Required work
1) In the XM subscriber article, how many customers did XM add during fourth quarter 2002?
2) Retype a passage from the XM subscriber article word for word, beginning at the words "Subscriber numbers are" and stopping after "(Used with Permission)".

Text to read
━━━━━━━━

# XM Aims for 1 Million Subs



## Steve Mehs (Mar 21, 2002)

XM Satellite Radio isn't backing away from its bullish subscriber projections for 2003.

XM CEO Hugh Panero said Thursday the company still expects to reach 1.2 million subscribers at the end of 2003. Given the tough economic conditions and other factors, reaching that number "is a challenge, but achievable," he said.

The forecast came along with 2002 financial results and news that XM expects to report more than 130,000 customers during the current quarter. In January, XM announced that it crossed the 360,000 customer mark.

Subscriber numbers are expected to accelerate in 2003 due to the availability of XM radios in additional lines of GM and Honda vehicles and growing sales tied to XM's SKYFi product. Sales are expected to jump "steeply" in fourth quarter 2003 due to the roll-out of 2004 vehicle models with XM and high hopes for the holiday shopping season, Panero said.

Panero said that during fourth quarter 2002, XM added 79,000 customers.

On the financial side, Panero said XM is expected to go cash flow break-even late in 2004. Fourth quarter 2002 realized revenue was $9 million, and XM's EBITDA loss was $97.3 million. The consolidated net loss for the three-month period was $161 million.

From SkyReport (Used with Permission)


----------

━━━━━━━━

Information provided
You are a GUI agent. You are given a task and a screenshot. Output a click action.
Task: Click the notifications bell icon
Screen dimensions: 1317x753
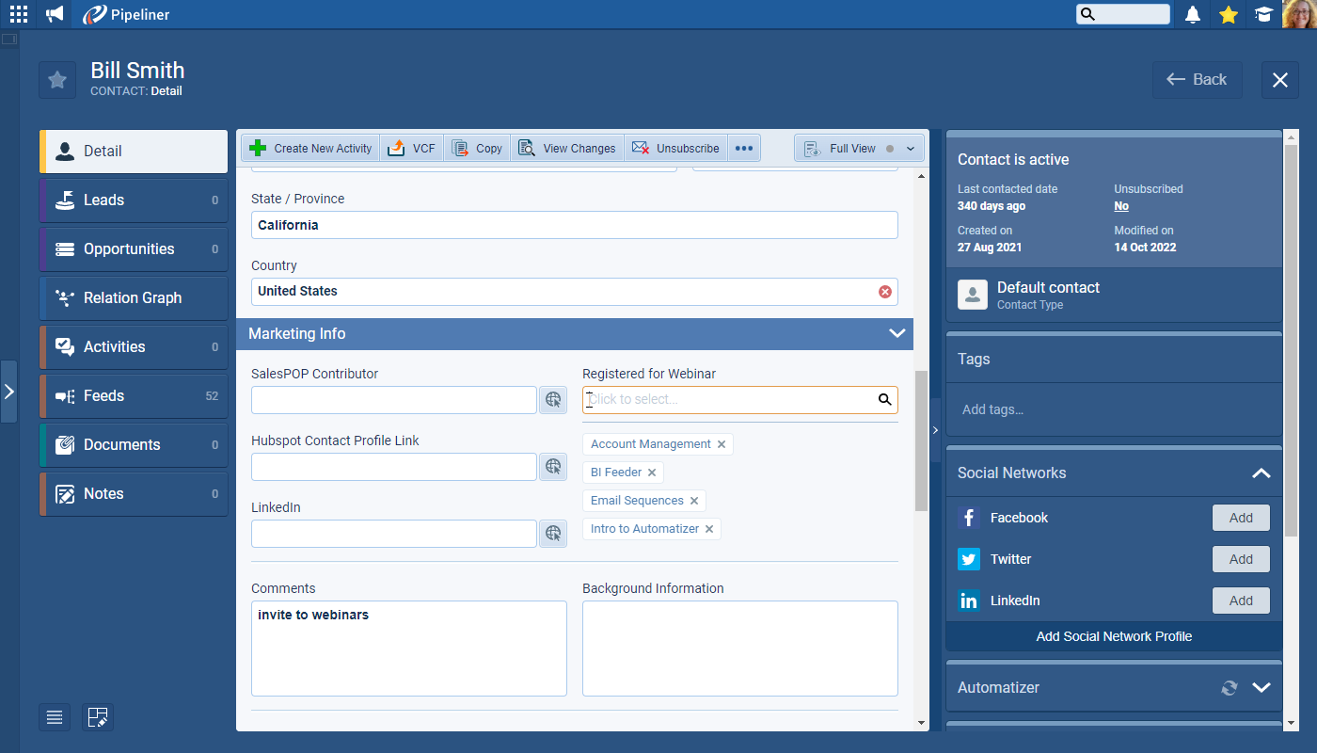(x=1193, y=14)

━━━━━━━━

Task-by-task solutions
1) 79,000 customers

2)
Subscriber numbers are expected to accelerate in 2003 due to the availability of XM radios in additional lines of GM and Honda vehicles and growing sales tied to XM's SKYFi product. Sales are expected to jump "steeply" in fourth quarter 2003 due to the roll-out of 2004 vehicle models with XM and high hopes for the holiday shopping season, Panero said.

Panero said that during fourth quarter 2002, XM added 79,000 customers.

On the financial side, Panero said XM is expected to go cash flow break-even late in 2004. Fourth quarter 2002 realized revenue was $9 million, and XM's EBITDA loss was $97.3 million. The consolidated net loss for the three-month period was $161 million.

From SkyReport (Used with Permission)